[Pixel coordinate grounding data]
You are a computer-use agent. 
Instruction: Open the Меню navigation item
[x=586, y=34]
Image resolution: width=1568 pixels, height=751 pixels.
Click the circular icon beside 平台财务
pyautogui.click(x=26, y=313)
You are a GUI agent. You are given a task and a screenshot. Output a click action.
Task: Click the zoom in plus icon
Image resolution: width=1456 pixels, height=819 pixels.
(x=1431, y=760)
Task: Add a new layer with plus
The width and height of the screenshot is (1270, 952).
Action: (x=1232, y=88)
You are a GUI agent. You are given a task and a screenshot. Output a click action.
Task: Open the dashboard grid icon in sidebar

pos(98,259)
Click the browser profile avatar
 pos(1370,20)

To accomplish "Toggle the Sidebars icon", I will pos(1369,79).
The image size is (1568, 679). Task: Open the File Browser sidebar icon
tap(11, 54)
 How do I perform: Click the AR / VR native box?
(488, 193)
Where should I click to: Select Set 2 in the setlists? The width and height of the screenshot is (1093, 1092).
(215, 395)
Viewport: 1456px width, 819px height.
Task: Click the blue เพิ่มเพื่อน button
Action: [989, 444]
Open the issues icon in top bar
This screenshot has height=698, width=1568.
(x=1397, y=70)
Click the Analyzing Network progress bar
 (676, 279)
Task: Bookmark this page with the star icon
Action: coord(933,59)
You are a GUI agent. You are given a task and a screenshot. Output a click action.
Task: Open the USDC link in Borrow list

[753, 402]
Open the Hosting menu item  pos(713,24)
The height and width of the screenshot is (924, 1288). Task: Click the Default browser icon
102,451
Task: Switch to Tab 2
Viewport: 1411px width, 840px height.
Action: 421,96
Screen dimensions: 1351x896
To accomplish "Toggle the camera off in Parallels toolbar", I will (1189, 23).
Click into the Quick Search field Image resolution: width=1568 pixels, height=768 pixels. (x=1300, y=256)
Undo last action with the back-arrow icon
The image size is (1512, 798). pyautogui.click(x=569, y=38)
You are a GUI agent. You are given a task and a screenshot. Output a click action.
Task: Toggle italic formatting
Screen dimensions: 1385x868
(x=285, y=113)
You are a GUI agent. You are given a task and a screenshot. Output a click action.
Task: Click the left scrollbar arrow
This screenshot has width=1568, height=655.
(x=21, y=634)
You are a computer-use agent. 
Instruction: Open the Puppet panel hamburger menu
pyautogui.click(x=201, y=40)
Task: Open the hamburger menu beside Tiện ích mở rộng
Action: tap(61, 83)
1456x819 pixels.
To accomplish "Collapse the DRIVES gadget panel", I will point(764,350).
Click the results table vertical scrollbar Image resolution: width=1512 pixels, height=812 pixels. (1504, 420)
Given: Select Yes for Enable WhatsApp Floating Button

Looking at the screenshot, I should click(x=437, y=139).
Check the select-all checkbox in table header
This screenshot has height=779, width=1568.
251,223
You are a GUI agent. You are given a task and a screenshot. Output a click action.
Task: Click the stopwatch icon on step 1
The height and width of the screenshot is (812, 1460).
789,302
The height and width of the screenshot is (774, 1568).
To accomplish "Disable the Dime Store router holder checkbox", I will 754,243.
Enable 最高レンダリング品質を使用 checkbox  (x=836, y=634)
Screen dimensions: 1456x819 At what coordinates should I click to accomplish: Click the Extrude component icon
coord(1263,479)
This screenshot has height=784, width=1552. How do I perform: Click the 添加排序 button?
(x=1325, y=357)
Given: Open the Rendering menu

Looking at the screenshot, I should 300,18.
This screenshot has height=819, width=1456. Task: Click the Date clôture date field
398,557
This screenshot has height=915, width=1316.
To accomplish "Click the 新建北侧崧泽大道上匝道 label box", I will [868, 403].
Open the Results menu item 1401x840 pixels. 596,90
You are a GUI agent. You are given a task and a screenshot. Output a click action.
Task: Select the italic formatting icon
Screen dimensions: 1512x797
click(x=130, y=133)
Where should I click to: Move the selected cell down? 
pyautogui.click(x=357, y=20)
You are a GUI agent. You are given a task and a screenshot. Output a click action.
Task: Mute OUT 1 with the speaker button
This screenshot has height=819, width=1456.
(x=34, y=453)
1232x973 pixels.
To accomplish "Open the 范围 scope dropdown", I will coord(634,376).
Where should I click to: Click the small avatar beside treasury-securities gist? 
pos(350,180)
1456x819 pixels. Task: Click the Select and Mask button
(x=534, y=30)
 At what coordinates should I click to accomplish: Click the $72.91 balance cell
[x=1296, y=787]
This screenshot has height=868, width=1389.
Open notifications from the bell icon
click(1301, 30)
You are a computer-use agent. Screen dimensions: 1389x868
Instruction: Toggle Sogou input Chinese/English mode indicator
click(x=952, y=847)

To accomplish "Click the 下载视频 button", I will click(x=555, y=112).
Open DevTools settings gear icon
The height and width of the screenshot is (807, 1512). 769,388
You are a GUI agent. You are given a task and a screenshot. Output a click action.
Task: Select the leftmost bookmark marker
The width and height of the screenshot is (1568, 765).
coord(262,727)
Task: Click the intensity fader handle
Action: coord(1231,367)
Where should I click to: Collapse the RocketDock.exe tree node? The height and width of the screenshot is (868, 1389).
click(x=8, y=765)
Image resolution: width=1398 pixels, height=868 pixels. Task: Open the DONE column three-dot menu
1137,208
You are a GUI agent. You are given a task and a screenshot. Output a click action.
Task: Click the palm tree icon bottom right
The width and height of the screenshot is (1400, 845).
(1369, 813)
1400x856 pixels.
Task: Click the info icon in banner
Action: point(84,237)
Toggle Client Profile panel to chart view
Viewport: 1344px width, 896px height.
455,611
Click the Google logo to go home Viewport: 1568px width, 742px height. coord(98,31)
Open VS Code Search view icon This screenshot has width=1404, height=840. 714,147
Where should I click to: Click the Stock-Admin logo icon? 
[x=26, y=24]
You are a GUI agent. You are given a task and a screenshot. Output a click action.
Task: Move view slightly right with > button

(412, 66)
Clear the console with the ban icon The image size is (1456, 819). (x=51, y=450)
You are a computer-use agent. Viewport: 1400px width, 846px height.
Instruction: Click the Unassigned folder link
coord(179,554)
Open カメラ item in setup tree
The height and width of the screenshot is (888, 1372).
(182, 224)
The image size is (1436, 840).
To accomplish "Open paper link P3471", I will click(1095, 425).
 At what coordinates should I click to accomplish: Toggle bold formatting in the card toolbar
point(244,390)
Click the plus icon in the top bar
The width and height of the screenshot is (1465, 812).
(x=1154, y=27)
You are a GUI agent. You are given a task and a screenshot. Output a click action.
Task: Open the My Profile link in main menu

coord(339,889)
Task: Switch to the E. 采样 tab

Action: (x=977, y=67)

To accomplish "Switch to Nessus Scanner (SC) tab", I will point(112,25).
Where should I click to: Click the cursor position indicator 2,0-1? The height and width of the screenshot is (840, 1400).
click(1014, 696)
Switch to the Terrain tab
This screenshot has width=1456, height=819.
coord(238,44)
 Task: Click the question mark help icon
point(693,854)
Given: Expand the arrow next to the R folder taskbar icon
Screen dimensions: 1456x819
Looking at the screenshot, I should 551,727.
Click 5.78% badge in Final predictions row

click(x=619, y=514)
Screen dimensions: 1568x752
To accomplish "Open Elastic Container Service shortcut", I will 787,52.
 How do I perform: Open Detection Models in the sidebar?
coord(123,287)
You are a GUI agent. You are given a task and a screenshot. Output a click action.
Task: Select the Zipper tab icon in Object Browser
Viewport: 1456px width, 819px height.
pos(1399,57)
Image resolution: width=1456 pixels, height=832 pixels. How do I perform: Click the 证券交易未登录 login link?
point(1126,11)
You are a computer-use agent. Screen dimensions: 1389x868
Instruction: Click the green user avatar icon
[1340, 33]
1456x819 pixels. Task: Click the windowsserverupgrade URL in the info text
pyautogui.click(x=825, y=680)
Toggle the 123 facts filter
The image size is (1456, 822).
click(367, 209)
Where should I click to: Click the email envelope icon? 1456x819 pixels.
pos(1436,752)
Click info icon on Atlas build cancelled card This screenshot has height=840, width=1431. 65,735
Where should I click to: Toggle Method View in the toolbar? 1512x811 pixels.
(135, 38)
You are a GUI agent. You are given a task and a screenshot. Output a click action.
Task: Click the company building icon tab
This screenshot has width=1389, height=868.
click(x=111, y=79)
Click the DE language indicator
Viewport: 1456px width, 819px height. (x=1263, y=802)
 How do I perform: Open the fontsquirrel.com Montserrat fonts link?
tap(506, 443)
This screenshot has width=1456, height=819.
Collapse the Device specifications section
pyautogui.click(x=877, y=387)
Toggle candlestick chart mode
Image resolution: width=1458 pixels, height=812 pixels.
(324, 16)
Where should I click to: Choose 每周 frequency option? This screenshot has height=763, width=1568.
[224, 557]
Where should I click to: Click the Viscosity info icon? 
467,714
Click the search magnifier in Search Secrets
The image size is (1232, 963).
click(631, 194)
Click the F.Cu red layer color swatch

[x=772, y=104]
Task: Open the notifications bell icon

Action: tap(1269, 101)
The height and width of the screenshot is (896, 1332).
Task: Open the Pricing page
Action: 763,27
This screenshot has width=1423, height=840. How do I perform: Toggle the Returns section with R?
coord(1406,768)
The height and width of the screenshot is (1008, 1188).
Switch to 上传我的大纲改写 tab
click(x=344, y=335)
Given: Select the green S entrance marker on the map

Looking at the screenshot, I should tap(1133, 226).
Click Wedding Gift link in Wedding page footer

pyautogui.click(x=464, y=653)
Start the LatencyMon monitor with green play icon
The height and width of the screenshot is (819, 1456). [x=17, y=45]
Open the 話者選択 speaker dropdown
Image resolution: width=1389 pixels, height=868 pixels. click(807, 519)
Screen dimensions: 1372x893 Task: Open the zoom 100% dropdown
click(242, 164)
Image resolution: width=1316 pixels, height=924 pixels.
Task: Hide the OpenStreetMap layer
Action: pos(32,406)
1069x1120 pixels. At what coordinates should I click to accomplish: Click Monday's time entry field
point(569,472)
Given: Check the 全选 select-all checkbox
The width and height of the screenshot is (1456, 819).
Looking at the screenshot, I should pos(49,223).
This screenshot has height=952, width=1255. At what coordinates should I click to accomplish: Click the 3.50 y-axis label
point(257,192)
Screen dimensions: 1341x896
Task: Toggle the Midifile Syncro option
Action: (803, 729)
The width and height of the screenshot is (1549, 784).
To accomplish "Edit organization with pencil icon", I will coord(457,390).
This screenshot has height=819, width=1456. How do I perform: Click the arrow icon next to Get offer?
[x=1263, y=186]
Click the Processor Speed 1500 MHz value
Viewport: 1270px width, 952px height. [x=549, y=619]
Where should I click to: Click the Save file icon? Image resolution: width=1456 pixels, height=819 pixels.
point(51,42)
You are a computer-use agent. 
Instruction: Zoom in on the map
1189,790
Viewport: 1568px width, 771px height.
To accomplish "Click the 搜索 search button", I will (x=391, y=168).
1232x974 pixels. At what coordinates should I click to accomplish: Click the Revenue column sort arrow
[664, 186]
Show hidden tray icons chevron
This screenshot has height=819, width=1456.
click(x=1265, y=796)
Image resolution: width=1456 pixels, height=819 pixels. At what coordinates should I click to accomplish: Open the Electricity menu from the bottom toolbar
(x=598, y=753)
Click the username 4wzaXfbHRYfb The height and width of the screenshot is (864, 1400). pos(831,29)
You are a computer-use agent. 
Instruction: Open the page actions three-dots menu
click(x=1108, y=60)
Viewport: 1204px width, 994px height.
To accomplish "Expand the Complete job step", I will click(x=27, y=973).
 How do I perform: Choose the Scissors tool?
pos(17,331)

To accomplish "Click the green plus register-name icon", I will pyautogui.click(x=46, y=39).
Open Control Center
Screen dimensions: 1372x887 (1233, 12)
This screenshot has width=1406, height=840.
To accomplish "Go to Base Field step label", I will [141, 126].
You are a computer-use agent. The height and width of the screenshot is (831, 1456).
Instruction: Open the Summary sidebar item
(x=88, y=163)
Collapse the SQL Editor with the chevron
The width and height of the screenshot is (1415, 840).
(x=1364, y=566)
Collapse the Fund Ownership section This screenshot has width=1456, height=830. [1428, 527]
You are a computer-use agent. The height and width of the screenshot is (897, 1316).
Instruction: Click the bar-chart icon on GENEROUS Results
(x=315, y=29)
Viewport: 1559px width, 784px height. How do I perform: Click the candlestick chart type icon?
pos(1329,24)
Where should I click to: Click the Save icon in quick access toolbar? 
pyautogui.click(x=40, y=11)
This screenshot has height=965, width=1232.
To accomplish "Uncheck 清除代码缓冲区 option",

▸ **What the task asks**
Once the lines above that include "step" are counted, report the number and nothing else.

▸ **Exercise solution**
3